2) En attendant, il est utile d’éclairer la lanterne du public sur l’appréciation faite par l’instance internationale la plus représentative dans le domaine de la lutte contre le blanchiment d’argent et le financement du terrorisme (LBA/FT), le Groupe d’Action Financière (GAFI), sur la qualité de notre dispositif national et sur les effet sinduits de cette appréciation.
Ce papier intervient à un moment où la Tunisie vient de rejoindre la liste des pays et juridictions présentant des « déficiences stratégiques » par le GAFI, une nouvelle version de ce qui est communément appelé « Liste noire » ou « Black List ».

Quelques remarques préliminaires, d’abord  

Premièrement- La Banque centrale, par l’entregent de la CTAF, a communiqué autour de cet évènement le 9 Novembre dernier. Le communiqué, tout en rappelant les étapes qui ont marqué le processus d’évaluation et de suivi du dispositif national LBA/FT, ne renseigne pas cependant, de manière claire sur les mesures adoptées au plan international à l’encontre du pays. Ceci explique, du moins en partie, le peu d’intérêt, malgré son importance, qu’a suscité ce dossier auprès des médias et de l’opinion publique. (Cf. communiqué de la CTAF, sur son site web :https://ctaf.bct.gov.tn),d’autant que cet évènement a coïncidé avec l’autre inscription du pays cette fois-ci par l’Union Européenne, sur la liste des pays ou juridictions « opaques ou non coopératives », ou« liste noire des paradis fiscaux ».
Le deuxième Communiqué, de Décembre, souligne à raison d’ailleurs, les témoignages positifs exprimés lors de la discussion du Rapport de suivi dans l’enceinte du GAFIMOAN, par certains membres observateurs, compte tenu des avancées réalisées par le pays dans le domaine. Il ne dit pas toutefois que la Tunisie demeure soumise au mécanisme dit de « Suivi renforcé » (المتابعة المعززة), dont la périodicité est annuelle, contrairement au mécanisme dit d’actualisation (التحديث), qui s’opère tous les deux ans.

> _PROBLÈME À RÉSOUDRE_:
Pour chacune des affirmations ci-dessous, dites si elle est conforme au texte sur la Tunisie et le GAFI, en répondant par oui ou non et en citant mot pour mot le passage qui permet de trancher.
1. La Banque centrale a communiqué sur cet évènement le 9 novembre.
2. Le mécanisme de « Suivi renforcé » a lieu tous les deux ans.
3. Le communiqué de novembre indique clairement les mesures prises au plan international contre le pays.
Les items qui viennent ensuite n'ont aucun rapport avec le texte sur la Tunisie et le GAFI.

> _DONNÉES_:
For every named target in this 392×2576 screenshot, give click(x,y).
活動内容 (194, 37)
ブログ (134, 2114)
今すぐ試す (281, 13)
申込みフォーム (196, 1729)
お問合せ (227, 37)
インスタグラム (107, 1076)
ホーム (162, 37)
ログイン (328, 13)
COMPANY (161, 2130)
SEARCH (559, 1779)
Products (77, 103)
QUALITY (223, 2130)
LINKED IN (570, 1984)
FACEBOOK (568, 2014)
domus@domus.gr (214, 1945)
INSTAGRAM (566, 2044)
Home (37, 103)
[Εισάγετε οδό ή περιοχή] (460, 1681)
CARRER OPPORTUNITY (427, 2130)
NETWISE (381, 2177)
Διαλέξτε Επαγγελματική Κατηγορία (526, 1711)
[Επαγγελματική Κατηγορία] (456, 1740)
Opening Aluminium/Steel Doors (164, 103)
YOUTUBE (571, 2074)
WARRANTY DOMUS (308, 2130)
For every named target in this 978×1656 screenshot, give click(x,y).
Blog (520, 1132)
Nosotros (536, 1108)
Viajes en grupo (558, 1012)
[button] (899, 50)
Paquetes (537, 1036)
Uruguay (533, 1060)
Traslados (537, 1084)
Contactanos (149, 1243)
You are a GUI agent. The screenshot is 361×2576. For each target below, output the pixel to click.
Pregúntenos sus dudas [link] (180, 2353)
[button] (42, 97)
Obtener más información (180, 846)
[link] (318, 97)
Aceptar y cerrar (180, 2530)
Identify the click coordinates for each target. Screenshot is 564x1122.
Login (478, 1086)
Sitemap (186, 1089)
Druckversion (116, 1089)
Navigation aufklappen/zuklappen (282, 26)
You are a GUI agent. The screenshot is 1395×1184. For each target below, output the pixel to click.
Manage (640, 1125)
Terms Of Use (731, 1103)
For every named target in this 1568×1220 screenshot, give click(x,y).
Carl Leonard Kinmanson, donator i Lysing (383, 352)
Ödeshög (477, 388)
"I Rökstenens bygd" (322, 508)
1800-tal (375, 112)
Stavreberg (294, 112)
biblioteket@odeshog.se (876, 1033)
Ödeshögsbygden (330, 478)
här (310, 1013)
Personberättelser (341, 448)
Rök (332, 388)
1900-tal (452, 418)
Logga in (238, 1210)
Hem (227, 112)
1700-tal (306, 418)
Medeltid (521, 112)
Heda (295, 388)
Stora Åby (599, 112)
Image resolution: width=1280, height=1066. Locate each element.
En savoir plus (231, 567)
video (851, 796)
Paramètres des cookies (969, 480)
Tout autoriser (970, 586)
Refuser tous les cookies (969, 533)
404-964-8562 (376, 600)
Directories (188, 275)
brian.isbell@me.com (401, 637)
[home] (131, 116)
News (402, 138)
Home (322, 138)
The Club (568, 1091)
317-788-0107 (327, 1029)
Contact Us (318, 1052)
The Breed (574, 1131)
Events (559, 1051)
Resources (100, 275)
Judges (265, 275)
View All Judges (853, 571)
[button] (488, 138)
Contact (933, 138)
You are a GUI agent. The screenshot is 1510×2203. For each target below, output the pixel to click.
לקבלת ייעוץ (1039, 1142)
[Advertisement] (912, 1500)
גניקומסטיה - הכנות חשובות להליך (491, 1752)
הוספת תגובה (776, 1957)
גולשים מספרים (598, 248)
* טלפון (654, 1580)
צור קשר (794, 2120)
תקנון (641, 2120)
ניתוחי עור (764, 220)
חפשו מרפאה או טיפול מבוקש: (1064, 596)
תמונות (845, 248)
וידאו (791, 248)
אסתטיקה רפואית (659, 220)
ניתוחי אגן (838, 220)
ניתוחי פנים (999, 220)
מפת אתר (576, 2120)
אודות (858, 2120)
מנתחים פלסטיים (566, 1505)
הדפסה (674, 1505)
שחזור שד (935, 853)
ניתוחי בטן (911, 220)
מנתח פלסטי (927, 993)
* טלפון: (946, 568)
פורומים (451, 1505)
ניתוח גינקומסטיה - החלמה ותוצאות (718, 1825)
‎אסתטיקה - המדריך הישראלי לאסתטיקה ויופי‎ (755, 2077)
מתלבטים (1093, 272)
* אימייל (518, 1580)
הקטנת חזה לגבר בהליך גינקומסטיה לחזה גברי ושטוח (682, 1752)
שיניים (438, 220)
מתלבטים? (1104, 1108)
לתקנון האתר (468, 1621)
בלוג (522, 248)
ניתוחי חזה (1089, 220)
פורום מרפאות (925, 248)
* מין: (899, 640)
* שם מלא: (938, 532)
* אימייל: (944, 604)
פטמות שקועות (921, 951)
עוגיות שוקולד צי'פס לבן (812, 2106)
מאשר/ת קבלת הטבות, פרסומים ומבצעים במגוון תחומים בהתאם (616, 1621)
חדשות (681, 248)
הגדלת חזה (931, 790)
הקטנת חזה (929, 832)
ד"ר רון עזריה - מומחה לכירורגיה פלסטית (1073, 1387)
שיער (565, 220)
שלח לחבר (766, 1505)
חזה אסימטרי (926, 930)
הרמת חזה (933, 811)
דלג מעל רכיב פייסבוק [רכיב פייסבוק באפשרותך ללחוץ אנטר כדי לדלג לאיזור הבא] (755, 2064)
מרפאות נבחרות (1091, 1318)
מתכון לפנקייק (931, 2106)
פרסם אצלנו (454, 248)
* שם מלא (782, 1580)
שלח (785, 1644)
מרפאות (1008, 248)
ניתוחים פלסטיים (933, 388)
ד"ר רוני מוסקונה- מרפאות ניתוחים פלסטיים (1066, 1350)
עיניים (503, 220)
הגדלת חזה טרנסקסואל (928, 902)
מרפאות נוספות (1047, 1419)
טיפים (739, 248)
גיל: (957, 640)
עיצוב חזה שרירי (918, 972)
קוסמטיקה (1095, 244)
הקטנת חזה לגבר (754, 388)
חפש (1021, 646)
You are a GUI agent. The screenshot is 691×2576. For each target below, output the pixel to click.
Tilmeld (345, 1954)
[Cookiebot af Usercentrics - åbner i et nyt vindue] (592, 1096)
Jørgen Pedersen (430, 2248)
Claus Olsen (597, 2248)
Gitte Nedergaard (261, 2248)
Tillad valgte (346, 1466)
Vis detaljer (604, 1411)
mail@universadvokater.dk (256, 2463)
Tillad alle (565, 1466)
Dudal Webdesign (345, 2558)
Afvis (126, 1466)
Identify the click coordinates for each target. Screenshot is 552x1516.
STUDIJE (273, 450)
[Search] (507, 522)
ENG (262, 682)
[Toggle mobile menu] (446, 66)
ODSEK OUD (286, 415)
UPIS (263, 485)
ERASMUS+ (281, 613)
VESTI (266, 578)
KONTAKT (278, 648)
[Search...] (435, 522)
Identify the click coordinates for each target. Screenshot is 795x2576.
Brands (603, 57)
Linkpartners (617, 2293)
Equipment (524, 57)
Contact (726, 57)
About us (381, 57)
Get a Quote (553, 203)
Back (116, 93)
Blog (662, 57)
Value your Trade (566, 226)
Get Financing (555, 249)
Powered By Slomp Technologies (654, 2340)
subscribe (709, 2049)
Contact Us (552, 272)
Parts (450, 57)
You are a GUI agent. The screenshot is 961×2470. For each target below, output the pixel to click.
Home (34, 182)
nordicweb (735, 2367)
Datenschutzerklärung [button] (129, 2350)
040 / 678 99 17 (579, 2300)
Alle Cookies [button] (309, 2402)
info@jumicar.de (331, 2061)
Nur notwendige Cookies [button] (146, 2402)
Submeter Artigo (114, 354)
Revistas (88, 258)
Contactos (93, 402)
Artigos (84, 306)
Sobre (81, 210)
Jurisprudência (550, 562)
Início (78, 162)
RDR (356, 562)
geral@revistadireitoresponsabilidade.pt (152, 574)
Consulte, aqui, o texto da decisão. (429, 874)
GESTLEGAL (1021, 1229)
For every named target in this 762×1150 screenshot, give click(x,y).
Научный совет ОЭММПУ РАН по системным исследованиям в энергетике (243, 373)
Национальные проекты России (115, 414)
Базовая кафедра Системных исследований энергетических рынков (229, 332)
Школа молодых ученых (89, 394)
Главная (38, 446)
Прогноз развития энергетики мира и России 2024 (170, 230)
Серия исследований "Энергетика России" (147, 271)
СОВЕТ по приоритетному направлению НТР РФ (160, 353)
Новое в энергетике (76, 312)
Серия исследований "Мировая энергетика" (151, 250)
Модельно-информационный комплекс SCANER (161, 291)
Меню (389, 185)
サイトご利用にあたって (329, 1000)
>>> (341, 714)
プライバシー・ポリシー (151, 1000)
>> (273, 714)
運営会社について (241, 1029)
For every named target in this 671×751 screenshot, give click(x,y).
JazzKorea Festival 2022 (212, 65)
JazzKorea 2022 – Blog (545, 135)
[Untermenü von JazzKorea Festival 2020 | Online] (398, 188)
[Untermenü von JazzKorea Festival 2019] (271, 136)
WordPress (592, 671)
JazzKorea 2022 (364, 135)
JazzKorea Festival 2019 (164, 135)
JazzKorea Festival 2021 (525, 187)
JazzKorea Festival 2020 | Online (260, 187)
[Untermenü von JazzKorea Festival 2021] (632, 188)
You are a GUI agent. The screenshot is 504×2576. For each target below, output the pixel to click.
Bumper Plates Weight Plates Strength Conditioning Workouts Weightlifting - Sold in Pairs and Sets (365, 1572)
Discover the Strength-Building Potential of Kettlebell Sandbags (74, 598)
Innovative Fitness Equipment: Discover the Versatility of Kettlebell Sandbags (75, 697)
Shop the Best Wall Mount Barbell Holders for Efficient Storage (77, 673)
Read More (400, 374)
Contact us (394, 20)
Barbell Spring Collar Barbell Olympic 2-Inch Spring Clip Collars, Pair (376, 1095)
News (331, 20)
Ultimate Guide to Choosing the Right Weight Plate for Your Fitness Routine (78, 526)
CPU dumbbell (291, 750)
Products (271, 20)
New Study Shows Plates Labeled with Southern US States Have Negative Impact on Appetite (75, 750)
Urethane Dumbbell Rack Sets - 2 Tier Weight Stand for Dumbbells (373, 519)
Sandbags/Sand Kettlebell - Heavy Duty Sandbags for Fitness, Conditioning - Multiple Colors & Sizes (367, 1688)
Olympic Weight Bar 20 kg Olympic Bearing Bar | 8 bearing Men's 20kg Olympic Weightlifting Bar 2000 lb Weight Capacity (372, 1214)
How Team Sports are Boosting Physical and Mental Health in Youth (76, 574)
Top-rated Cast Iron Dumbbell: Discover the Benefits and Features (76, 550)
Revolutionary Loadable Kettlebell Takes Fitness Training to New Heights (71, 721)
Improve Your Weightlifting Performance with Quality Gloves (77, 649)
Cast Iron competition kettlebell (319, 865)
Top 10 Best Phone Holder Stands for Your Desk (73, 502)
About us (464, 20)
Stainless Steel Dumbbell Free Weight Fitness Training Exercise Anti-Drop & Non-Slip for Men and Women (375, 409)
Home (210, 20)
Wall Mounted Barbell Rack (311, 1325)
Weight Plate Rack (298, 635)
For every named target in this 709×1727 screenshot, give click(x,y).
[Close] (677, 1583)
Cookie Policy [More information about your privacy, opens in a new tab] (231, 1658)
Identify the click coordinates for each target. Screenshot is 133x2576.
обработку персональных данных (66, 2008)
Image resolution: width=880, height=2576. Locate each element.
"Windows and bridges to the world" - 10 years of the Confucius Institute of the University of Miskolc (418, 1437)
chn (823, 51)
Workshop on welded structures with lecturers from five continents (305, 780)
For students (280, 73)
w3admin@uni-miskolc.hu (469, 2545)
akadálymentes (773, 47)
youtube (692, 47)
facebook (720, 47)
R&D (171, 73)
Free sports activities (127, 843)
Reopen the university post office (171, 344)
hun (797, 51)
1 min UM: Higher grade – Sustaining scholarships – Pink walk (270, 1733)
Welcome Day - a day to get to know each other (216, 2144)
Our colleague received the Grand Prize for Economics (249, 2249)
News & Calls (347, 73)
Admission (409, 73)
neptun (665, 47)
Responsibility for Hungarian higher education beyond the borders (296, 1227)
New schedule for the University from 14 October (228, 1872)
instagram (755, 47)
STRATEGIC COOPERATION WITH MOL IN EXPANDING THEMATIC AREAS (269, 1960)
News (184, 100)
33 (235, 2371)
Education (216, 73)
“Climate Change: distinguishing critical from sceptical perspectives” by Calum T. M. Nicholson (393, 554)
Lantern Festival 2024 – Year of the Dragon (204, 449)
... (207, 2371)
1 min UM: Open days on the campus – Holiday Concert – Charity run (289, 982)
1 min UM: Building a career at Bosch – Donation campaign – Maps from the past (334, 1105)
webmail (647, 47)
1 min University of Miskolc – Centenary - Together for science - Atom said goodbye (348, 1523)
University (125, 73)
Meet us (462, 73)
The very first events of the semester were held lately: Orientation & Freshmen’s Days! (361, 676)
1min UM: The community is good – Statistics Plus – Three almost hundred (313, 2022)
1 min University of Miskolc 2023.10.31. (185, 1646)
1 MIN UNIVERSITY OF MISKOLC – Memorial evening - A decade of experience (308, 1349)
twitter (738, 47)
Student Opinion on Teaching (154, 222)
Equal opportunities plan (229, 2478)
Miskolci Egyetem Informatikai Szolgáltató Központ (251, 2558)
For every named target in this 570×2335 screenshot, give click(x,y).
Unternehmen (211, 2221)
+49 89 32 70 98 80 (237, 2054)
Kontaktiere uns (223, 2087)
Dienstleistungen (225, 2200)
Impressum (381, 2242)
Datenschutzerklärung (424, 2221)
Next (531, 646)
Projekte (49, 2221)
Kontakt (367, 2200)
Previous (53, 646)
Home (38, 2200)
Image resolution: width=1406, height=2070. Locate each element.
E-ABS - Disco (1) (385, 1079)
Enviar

> _LA RÉPONSE_:
1. Oui : « La Banque centrale, par l’entregent de la CTAF, a communiqué autour de cet évènement le 9 Novembre dernier. »
2. Non : « dont la périodicité est annuelle »
3. Non : « ne renseigne pas cependant, de manière claire sur les mesures adoptées au plan international à l’encontre du pays »